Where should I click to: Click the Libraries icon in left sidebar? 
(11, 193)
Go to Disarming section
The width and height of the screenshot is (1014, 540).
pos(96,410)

* [EXERCISE DETAILS]:
So that the data stays intact, repeat all of it exactly.

* [TASK ANSWER]:
Where should I click to: Click the Libraries icon in left sidebar? 
(11, 193)
Go to Disarming section
The width and height of the screenshot is (1014, 540).
pos(96,410)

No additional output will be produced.